=== What is needed ===
Copy out each line from the material where the word "agent" is found.

═══ Provided data

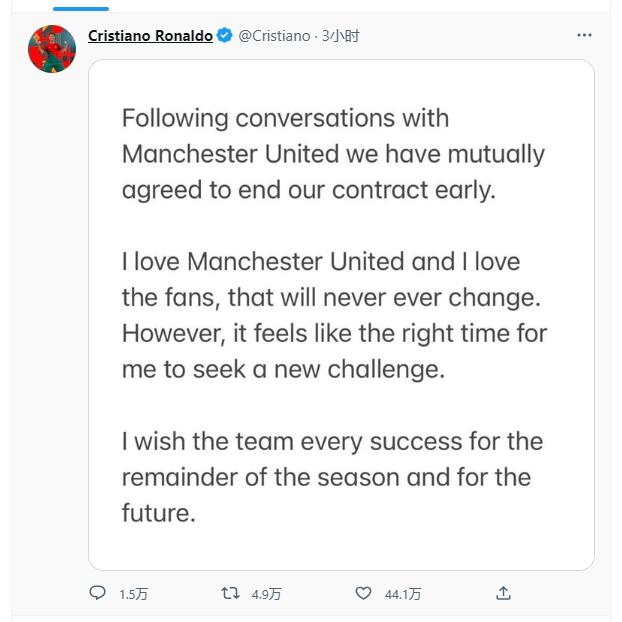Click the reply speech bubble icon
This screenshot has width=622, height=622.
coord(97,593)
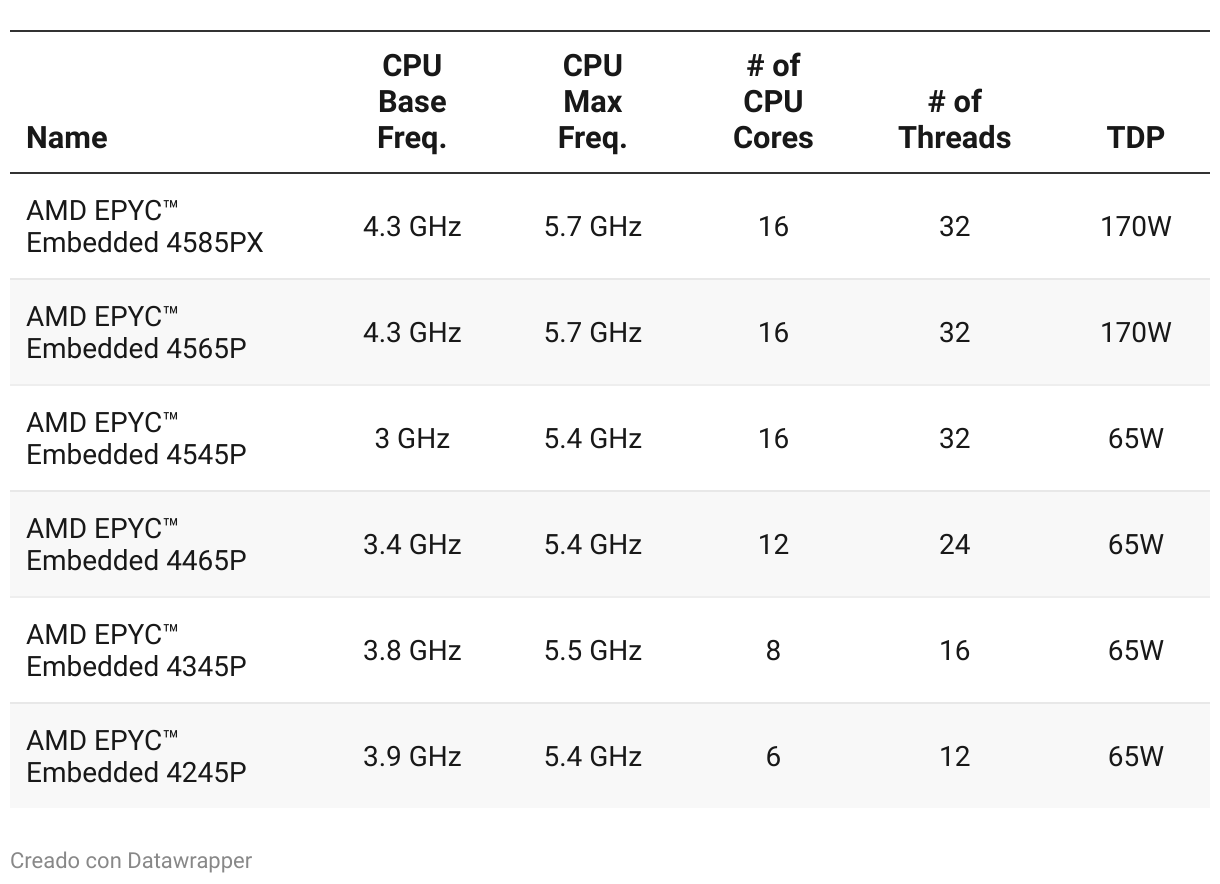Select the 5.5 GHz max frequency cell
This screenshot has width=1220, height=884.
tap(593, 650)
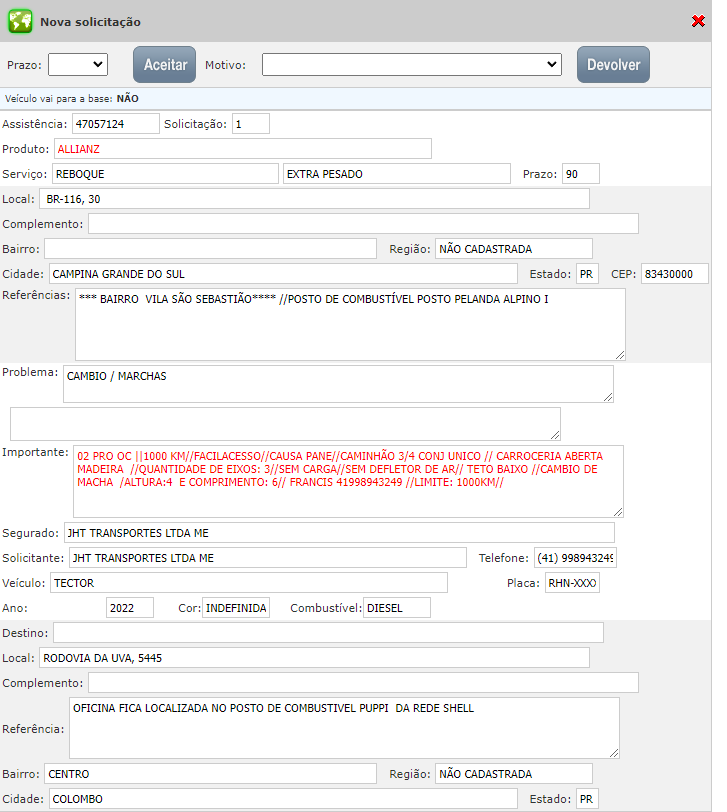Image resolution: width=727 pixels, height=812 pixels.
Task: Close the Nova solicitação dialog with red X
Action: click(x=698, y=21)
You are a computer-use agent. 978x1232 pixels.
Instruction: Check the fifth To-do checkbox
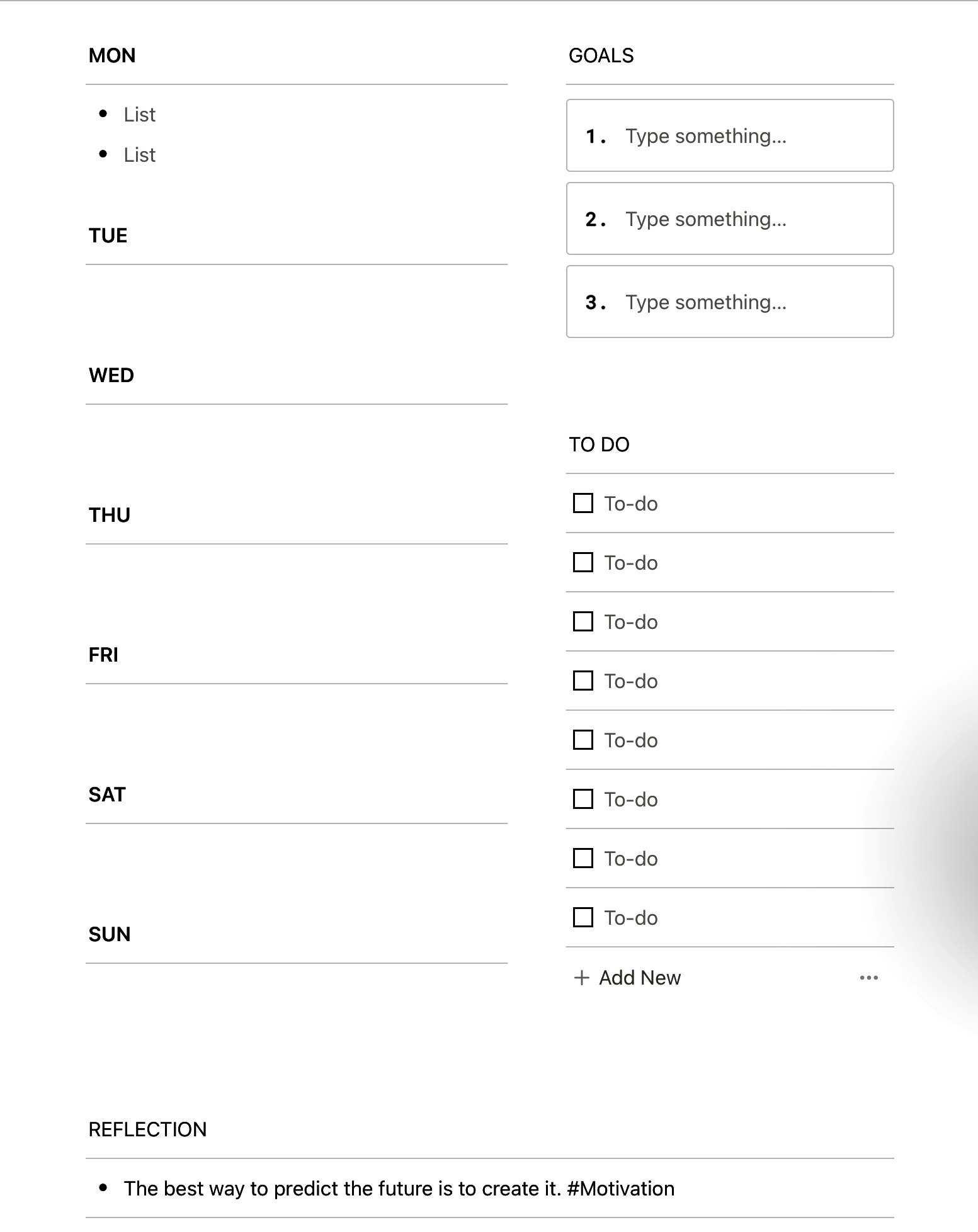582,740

══════
═══ Provided data

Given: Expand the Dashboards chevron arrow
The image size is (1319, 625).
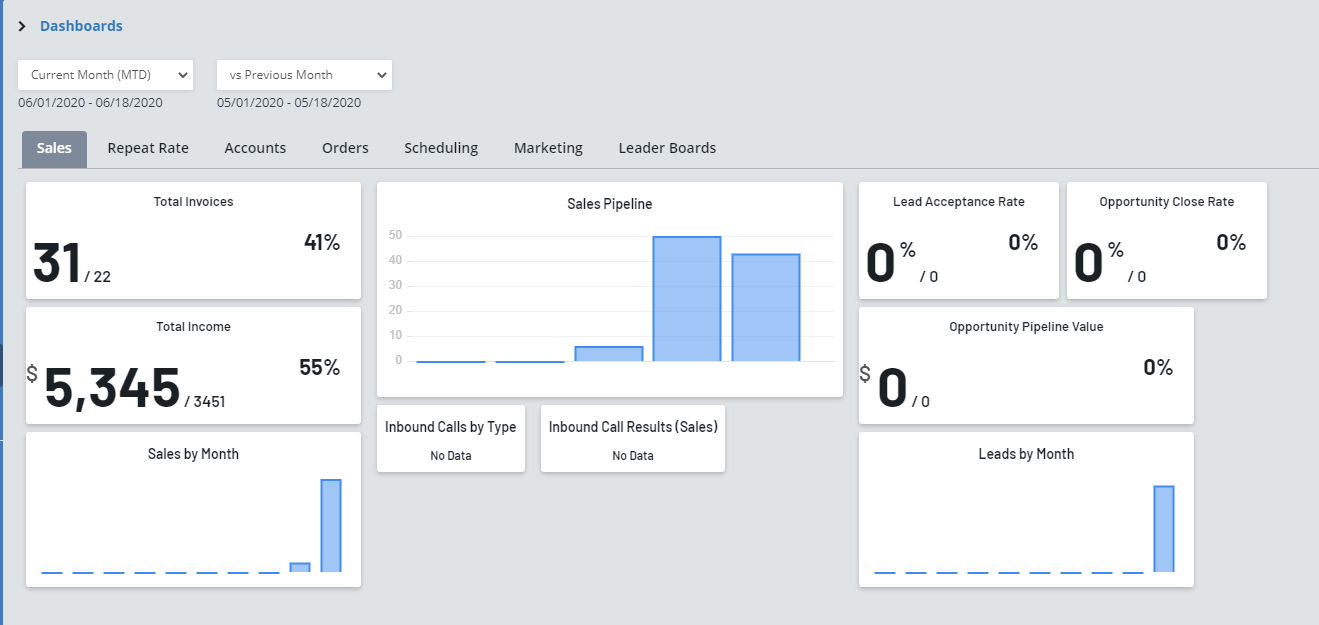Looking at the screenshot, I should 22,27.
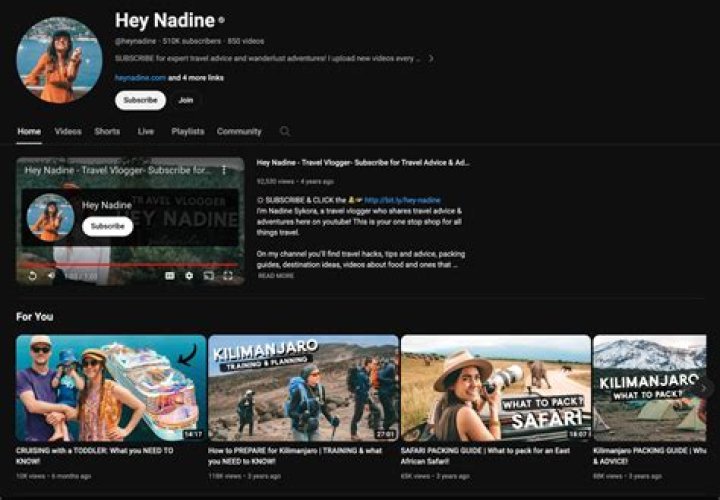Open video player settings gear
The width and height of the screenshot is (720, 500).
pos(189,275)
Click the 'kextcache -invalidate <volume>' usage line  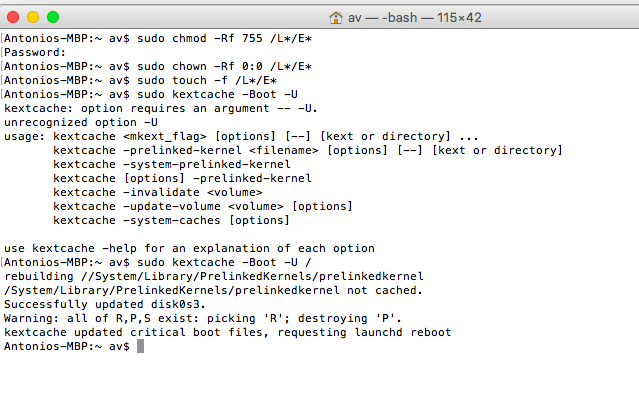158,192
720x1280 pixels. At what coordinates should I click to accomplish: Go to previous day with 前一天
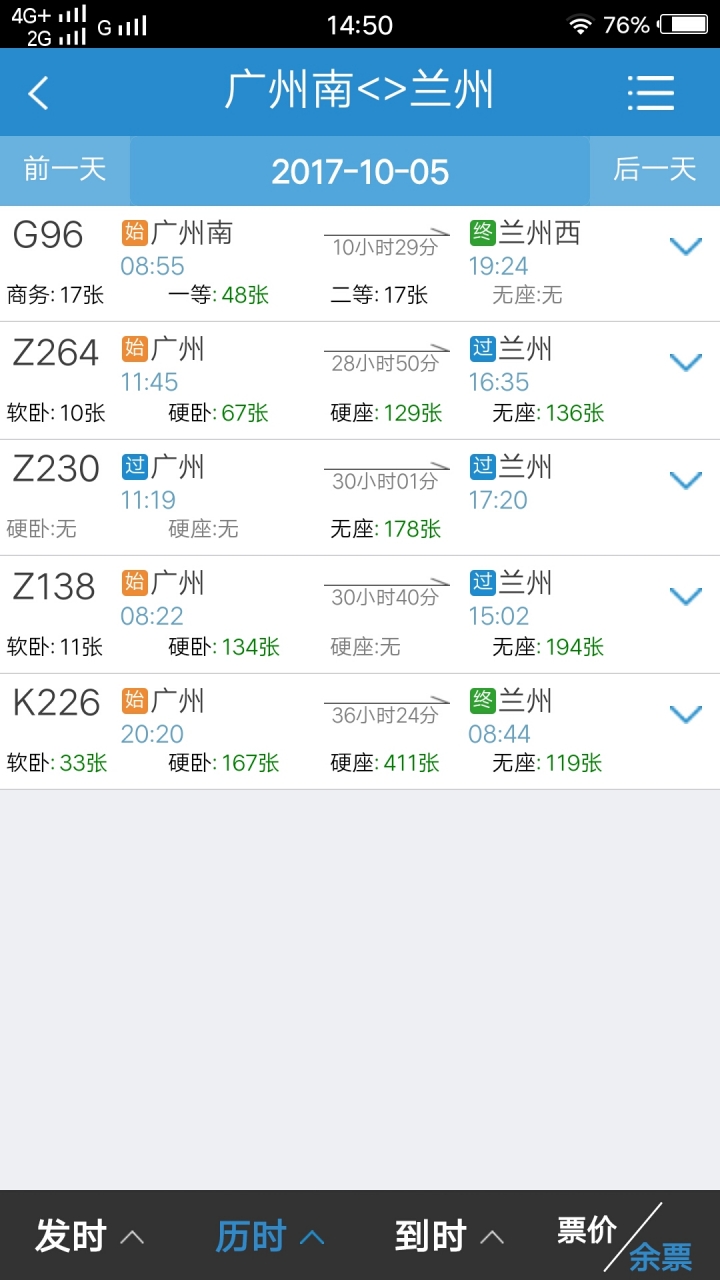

══════
═══ Provided data

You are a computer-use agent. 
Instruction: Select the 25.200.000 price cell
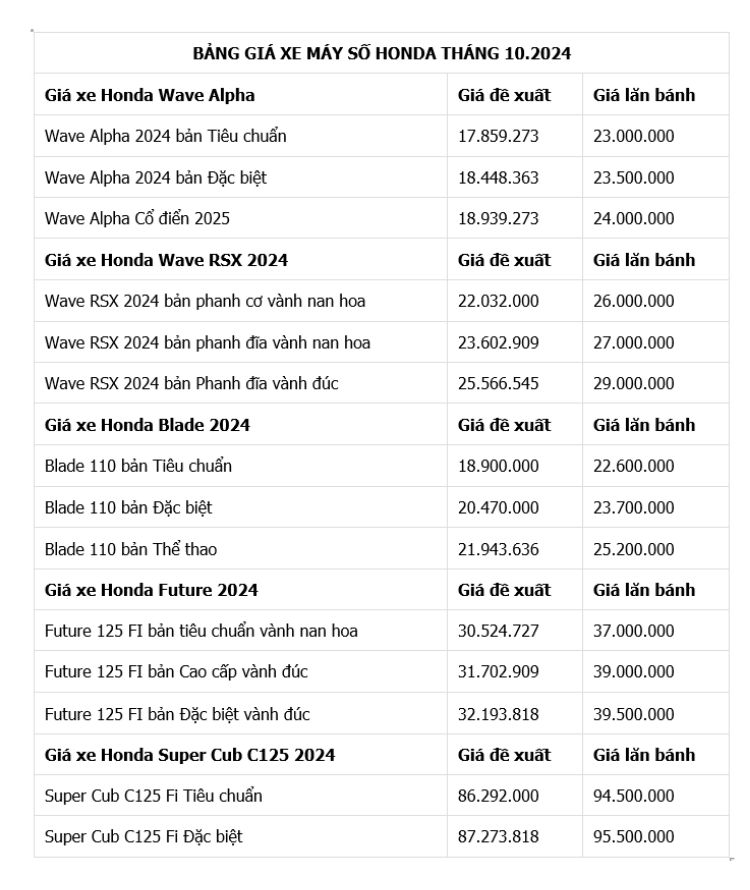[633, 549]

══════

=== Reply to the task ===
You are a computer-use agent. 978x1232 pixels.
You are a computer-use agent. 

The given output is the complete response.